Naturally the GTX 1070 doesn’t come close to beating the GTX 1080 and the gap here is larger than the one between the GTX 980 and GTX 970. However, with some judicious overclocking I’m sure the gaping chasm could be somewhat bridged.
Moving on to DX12 and in some cases the situation changes quite dramatically. Here the GTX 1070 just demolishes the 970 and 980, by sometimes embarrassing proportions. As the situation resolved itself I kept wondering whether this was due to the GTX 1070’s architectural strengths in Microsoft’s new API or how abjectly pathetic the GM104’s DX12 output really is. It is likely a combination of both since performance relative to the GTX 980 Ti and GTX 1080 is relatively consistent when making the DX11 to DX12 transition.

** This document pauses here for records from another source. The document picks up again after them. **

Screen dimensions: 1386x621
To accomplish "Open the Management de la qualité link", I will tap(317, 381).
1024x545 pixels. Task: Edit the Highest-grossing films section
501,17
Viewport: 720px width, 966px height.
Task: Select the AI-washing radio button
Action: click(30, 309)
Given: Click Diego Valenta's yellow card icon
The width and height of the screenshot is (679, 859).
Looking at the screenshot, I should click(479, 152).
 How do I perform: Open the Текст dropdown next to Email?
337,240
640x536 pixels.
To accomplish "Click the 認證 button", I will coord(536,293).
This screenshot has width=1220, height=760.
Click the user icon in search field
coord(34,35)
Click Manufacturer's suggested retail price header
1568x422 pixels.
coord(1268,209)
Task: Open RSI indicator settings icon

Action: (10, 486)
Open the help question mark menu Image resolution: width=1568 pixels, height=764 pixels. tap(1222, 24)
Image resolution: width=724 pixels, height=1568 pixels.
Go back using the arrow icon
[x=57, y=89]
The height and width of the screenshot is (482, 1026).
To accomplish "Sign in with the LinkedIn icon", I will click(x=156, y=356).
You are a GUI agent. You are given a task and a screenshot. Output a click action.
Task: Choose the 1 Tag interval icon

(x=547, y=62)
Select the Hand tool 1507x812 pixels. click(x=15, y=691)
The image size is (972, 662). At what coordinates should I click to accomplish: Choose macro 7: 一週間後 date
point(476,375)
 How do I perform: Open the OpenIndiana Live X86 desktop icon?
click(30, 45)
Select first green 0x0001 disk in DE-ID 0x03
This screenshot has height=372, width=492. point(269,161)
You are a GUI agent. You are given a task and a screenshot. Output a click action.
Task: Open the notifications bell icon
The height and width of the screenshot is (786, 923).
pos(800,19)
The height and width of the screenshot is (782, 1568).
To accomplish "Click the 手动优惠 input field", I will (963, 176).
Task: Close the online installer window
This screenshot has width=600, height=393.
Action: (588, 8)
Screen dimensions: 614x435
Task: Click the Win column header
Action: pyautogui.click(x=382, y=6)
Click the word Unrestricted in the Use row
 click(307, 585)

Whereas DX11 highlighted some of AMD’s weaknesses, things begin looking quite interesting in DX12 for the R9 Fury X. It nearly closes the gap at 4K but once again its price contributes to a very, very poor value quotient in comparison to NVIDIA’s current wares.
Efficiency and temperature outputs are two cornerstones of NVIDIA’s Pascal architecture and the GTX 1070 personifies both of these. Despite drawing less power than the GTX 970 in our testing, it absolutely blew the doors off of its predecessor. It will be interesting to see how this core architecture scales down into even more affordable GPUs since those will be the ones competing against AMD’s budget-focused Polaris.
Based on feedback from the GTX 1080 there will of course be some debate about certain aspects of this launch and with good reason too. Once again we are seeing a paper launch nearly two weeks before availability and the Founders Edition will likely be viewed as expensive day-one fodder for folks with more money than sense. However, let none of that dissuade you from the GTX 1070’s strengths: it is well priced, sips at power and occupies a price range AMD won’t be directly attacking for some time.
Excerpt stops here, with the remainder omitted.